Acrylamides — chemicals that form in foods during the roasting process — have carcinogenic effects in animals and could also have harmful human effects. In a Swiss study reported in the 2005 “Journal of Agricultural and Food Chemistry,” researchers noted that nuts highest in free asparagine, a type of amino acid, had the highest levels of acrylamides after roasting. In this study, roasted hazelnuts contained low levels of acrylamides, and European almonds contained less than almonds grown in the United States.
Raw nuts on the other hand come with a different problem. Raw nuts that haven’t been soaked or dried contain substances that can cause harm. Plants such as nuts contain enzymes or other substances that protect the plant from germinating too soon or from being eaten by insects. Phytic acid in raw nuts protects the plant but can block your body from absorbing nutrients such as calcium, iron, magnesium and zinc. Soaking the nuts or drying them removes the phytic acid. Getting too much phytic acid in your diet can lead to nutritional deficiencies.

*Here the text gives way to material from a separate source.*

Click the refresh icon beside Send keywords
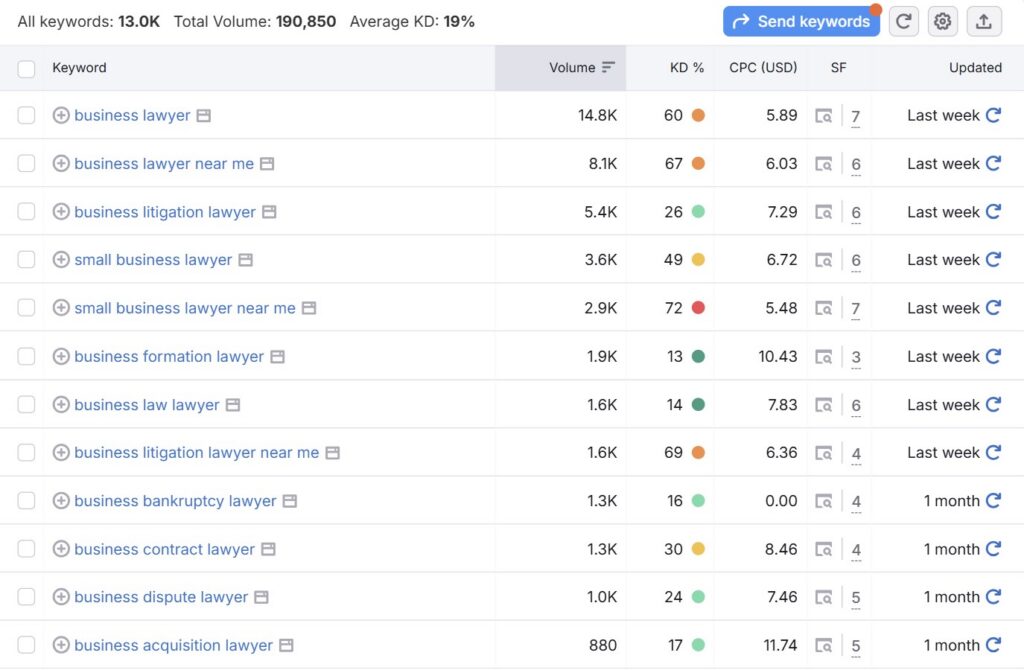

It is important to say a word about soaking raw nuts. Many raw food recipes call for soaked nuts, and there are advantages to doing so. Raw nuts, especially walnuts and almonds, taste better after they have been soaked, and are also easier to digest. Soaking removes the dust, residue and tannins from the nut shell, as well.
In addition, enzyme activity is elevated because enzyme inhibitors are neutralized during the soaking process.

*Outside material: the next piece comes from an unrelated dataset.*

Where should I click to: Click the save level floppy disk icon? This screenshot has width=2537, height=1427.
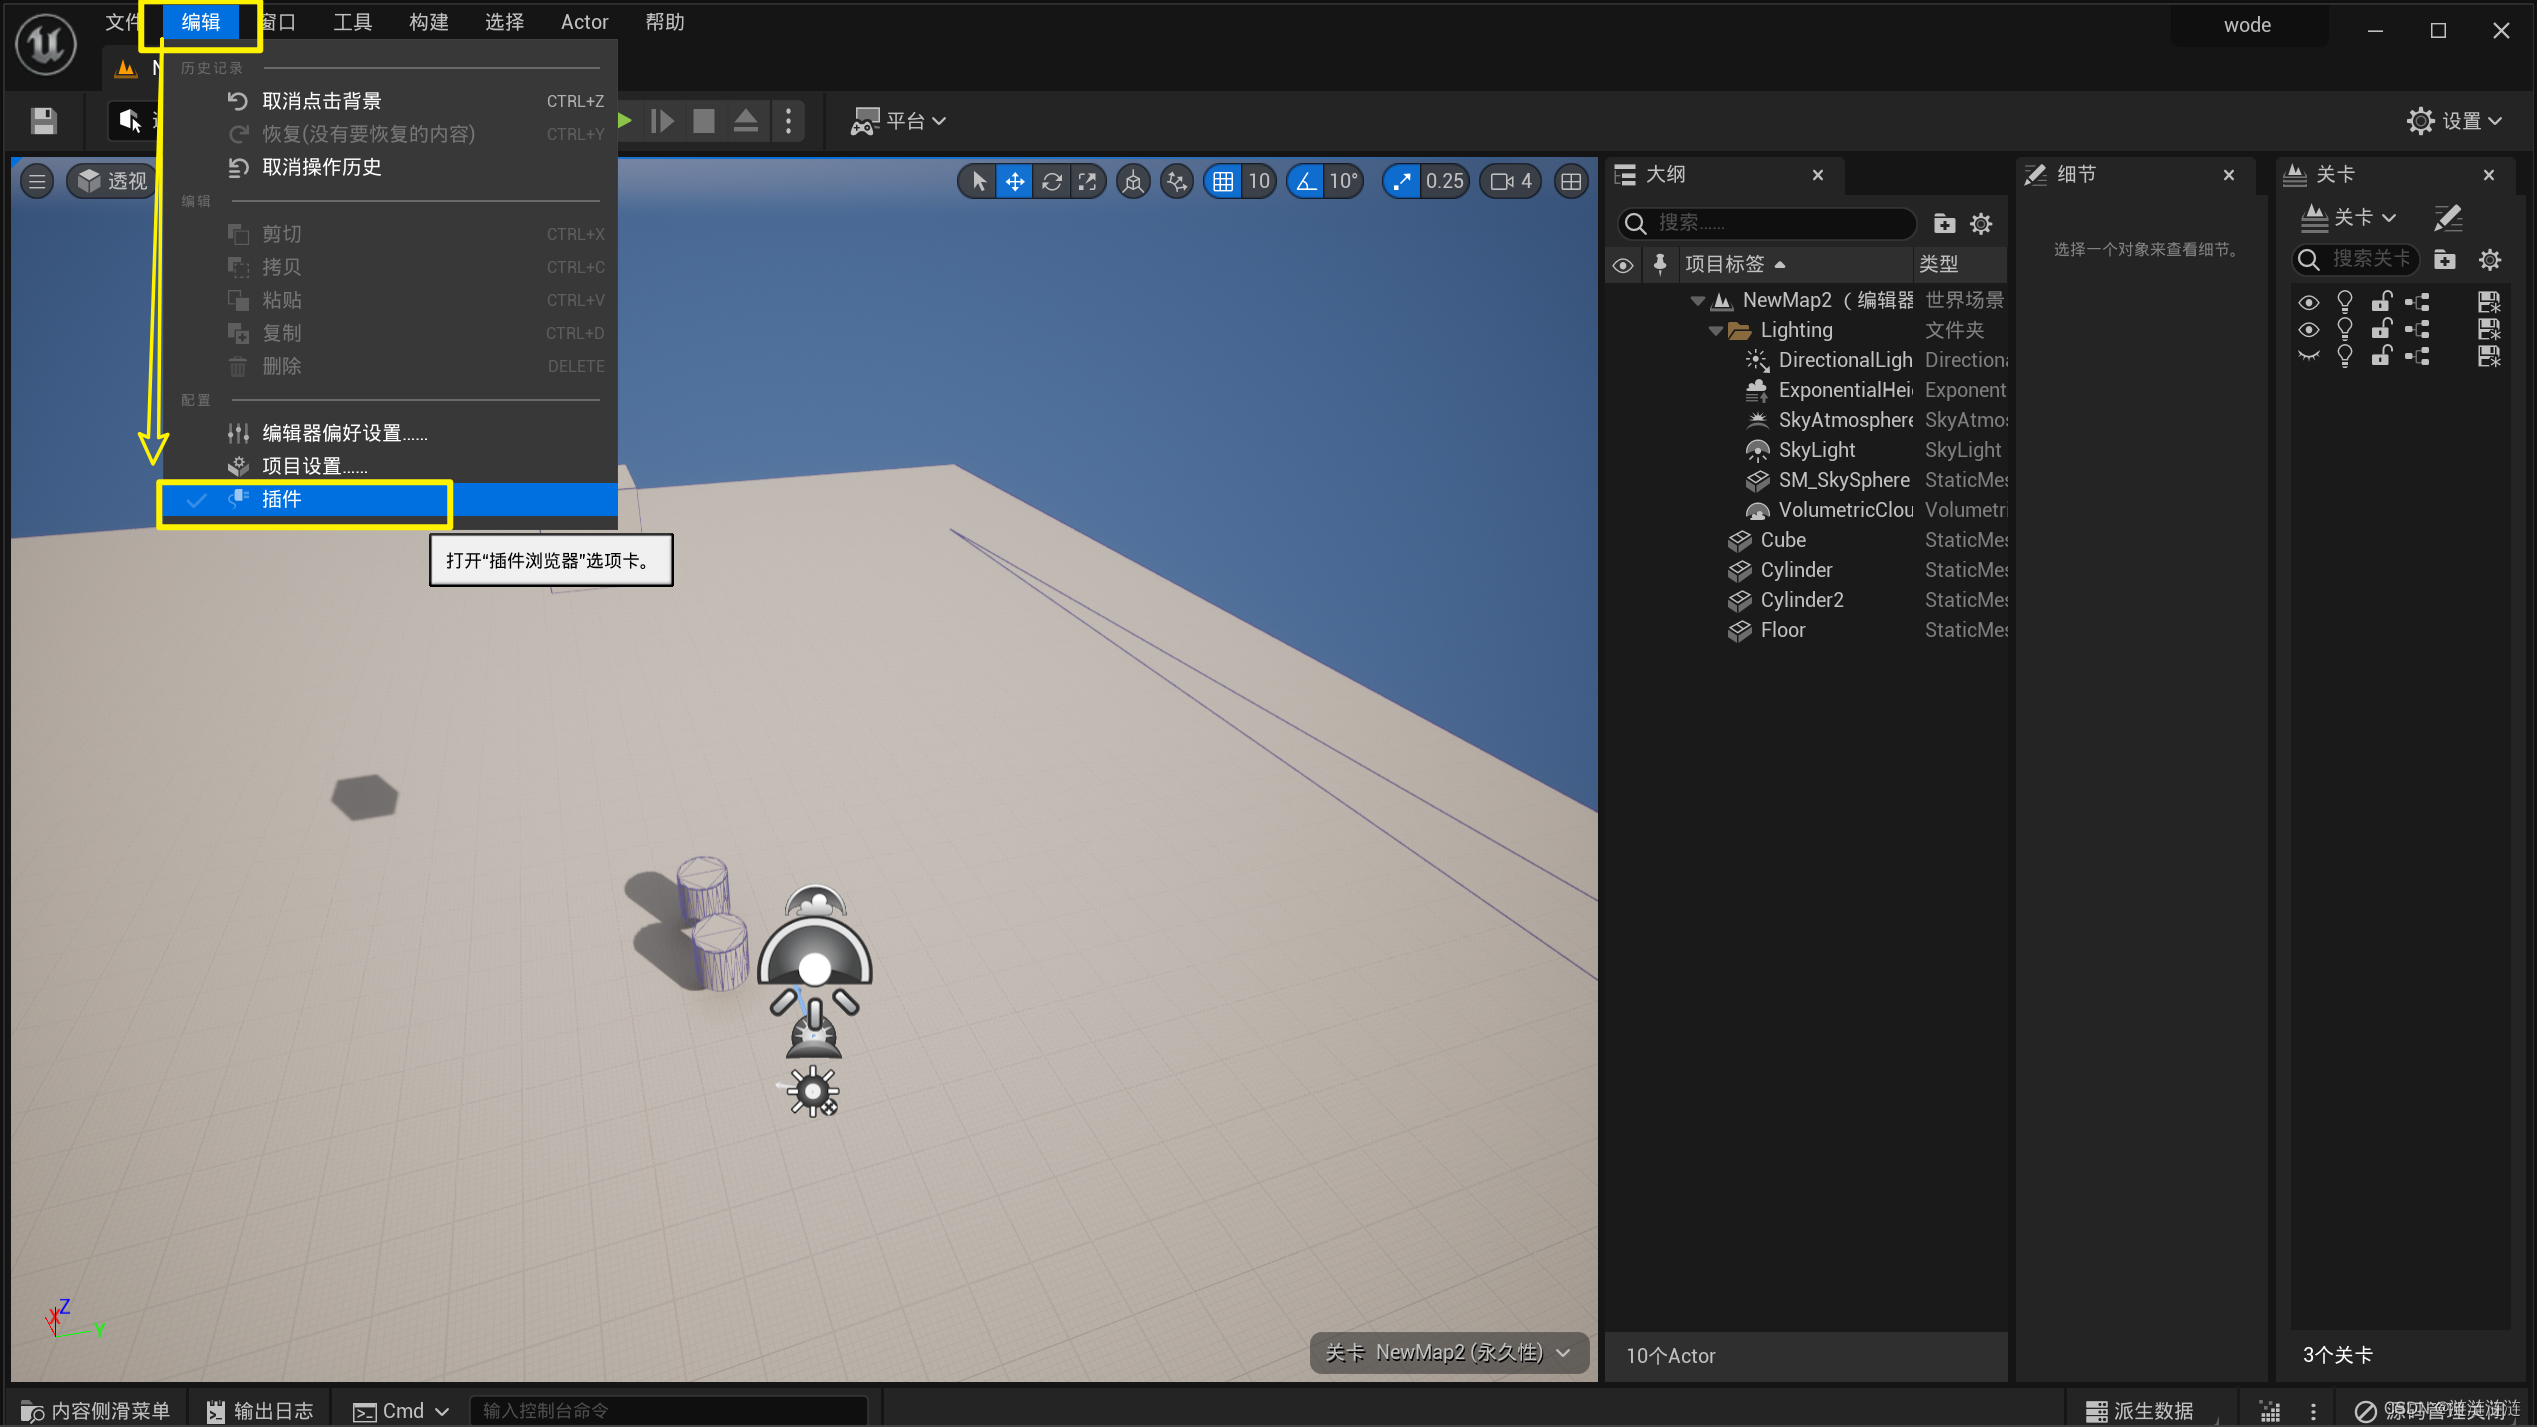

Depending on the nut, soak in filtered water anywhere between twenty minutes to overnight in the fridge for best results. Be sure to rinse when you are finished soaking.
So if nothing else you are helping to cleanse the nuts to increase enzyme activity and rid them of any residues and make it easier for your body to digest them.

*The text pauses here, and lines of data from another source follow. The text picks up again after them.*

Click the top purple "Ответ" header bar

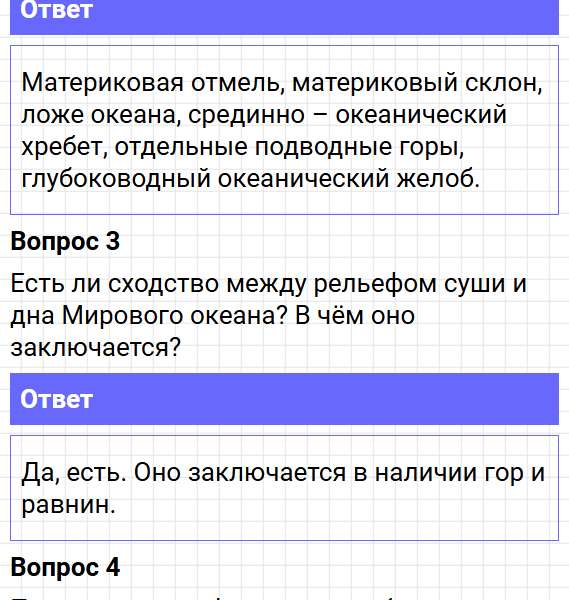click(284, 17)
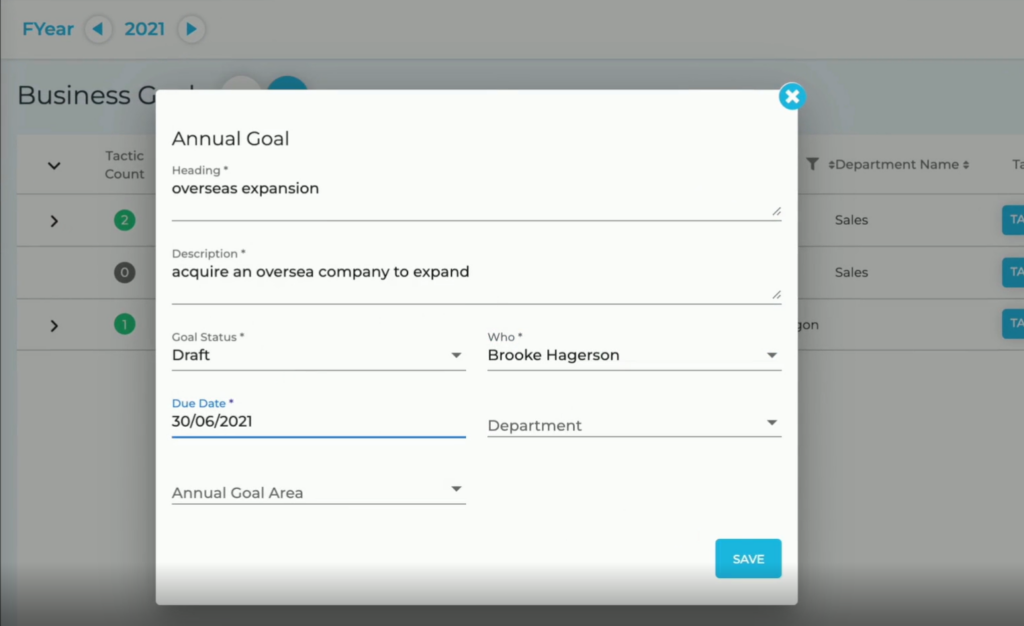The width and height of the screenshot is (1024, 626).
Task: Click the Description field resize handle
Action: [x=776, y=294]
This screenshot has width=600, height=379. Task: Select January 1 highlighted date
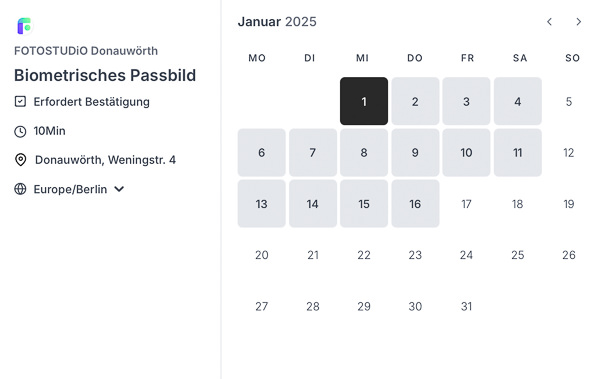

I like to soak them first then let them dry and then add a little sea salt or Himalayan salt to them for taste.
Last but not least I’ll talk about Peanuts which are not a nut at all but a legume. One of the most concerning toxins associated with peanuts is a mold that produces aflatoxin. Aflatoxin is a known carcinogen. Aflatoxin consumption has also been shown to stunt growth in children. Any food that is creating congestion in the liver may potentially impede its important functions, including detoxification and fat-burning.
Why are peanuts so susceptible to toxins? They are actually legumes, and not nuts. While nuts have a hard, protective shell (think about walnut and pecan shells and just how difficult they are to crack), legumes have a soft, permeable pod. Peanuts also grow underground, because they are part of the plant’s root system. Growing underground with a permeable pod leaves peanuts at the mercy of temperature and moisture conditions including warm humidity that allows for the growth of molds. Peanuts can also grow molds during storage, shipping, or even on grocery store shelves if the conditions are right for doing so.
This is true EVEN for organic peanuts or peanut butter, as it is the nature of the peanut itself and doesn’t have to do with pesticides or herbicides.